Pasado el primer momento de desconcierto (¡acababa de salir del metro en una plaza vacía!), comencé a acompañar al grupo, que en su avanzada atravesaba la placita y seguía hasta doblar la esquina, donde se los perdía de vista. Los seguí, por supuesto, y finalmente el misterio de develó: efectivamente, estaba frente a alguna especie de procesión, ya que metros mas adelante se veía una imponente iglesia. Luego sabría que se trataba del templo de San Hipólito y Casiano, edificado en 1521 y conocido como Iglesia de San Judas Tadeo. El interior estaba colmado. En la calle, una multitud haciendo fila para ingresar. No paraban de llegar personas desde todos los rincones.

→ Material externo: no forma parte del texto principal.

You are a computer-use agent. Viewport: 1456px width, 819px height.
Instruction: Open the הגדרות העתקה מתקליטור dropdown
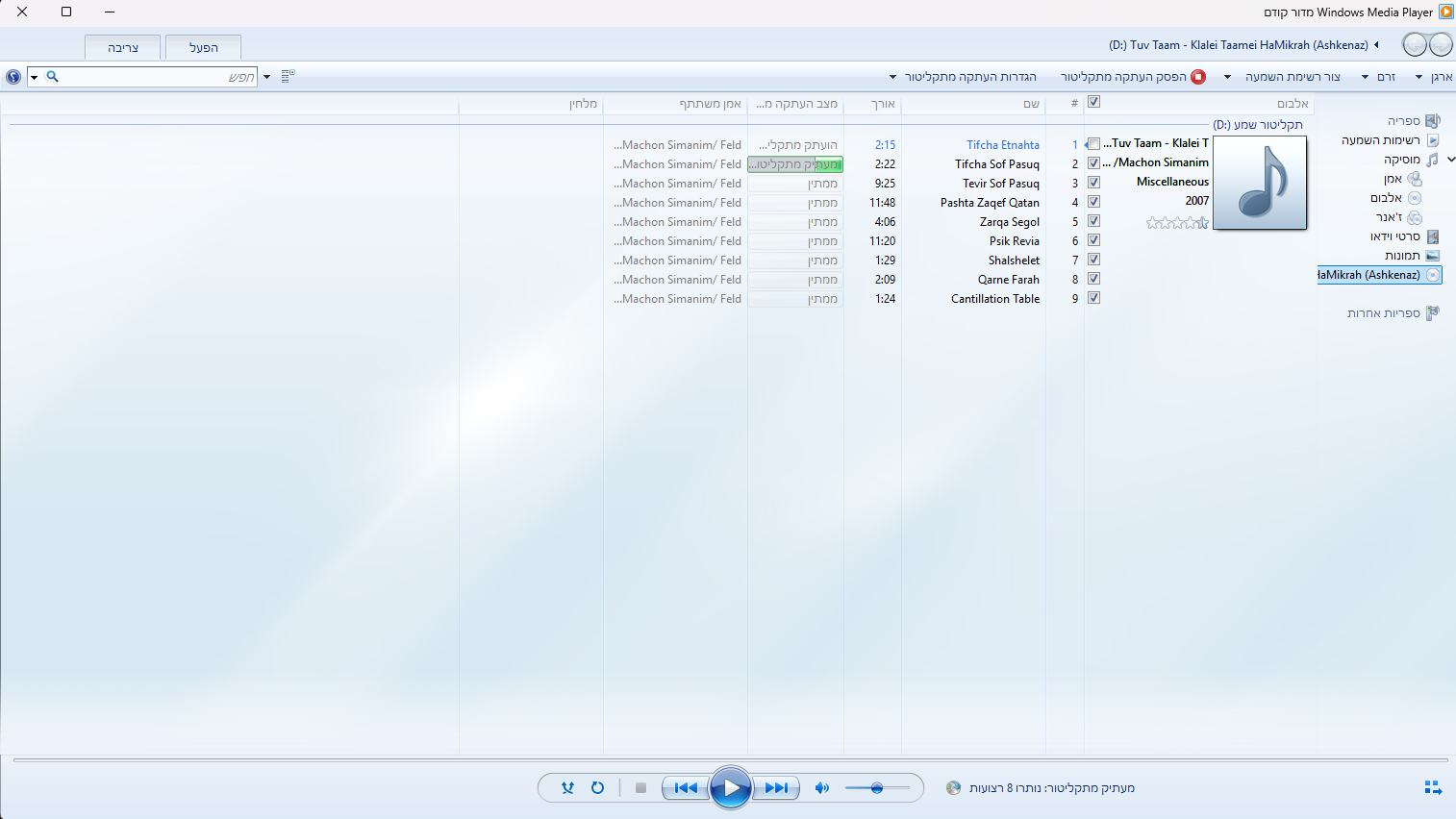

Entre foto y foto, devoraba todo con los ojos e iba conversando con los asistentes, para entender un poco mejor que estaba ocurriendo allí: supe entonces que se estaba celebrando a San Judas Tadeo, patrono de las causas imposibles, perdidas, esas súper difíciles. Lo sentí completamente apropiado a mi personalidad idealista, siempre pronta al desafío de ese tipo de epopeyas de dudoso resultado. Nunca lo había sentido mencionar, y aunque no soy religioso, creyente o como se llame, en el acto pensé «este es el santo para mí». El día «oficial» de San Judas Tadeo, supe después, es el 28 de octubre. Ese día el lugar estalla de gente. Pero en México, y en muchos otros lugares del continente, se lo celebra además el día 28 de cada mes. Claro, era 28 de febrero, y me bajé en la estación Hidalgo. Cita con el destino, al menos fotográficamente hablando.
El desfile de devotos continuó toda la jornada. Para agradecer, dar, pedir, nutrir su esperanza. Gente muy humilde en su gran mayoría, portando imágenes, retratos, remeras, gorras del santo, flores. Niños disfrazados, con el color verde (esperanza) del Santo siempre presente. Muchos regalaban estampas, flores, dulces, café, comida, o simplemente agua para soportar el calor y las largas filas.
Me entretuve especialmente charlando con un joven integrante de un grupo de voluntarios que se dedica a ayudar a personas con problemas sociales, de adicciones, de trabajo, de vivienda. En su mayoría llegados a la gran capital mexicana buscando una oportunidad que suele costar más de lo imaginado. Causas imposibles, perdidas, súper difíciles. Esas donde un rayo de esperanza puede hacer la diferencia. Me contó que se llamaba Marcos. Ese día él y sus compañeros colaboraban en la organización de la marea humana, dando indicaciones, ayudando a algún anciano con las escaleras, llevando tranquilidad a alguna persona perturbada o exaltada, dando una mano en lo que hiciera falta.
Después de conversar un buen rato con Marcos, si podemos llamar conversación a un bombardeo de preguntas de un fotógrafo argentino inquisidor y que se veía un tanto fuera de lugar, recibí su amable obsequió de un llavero de San Judas, que permanecería conmigo por el resto del viaje y conservo hasta hoy. Lo llevé en cada salida del Patitas Machucadas Tour, día tras día y, debo decirlo, me sentí acompañado y protegido por la pequeña imagen.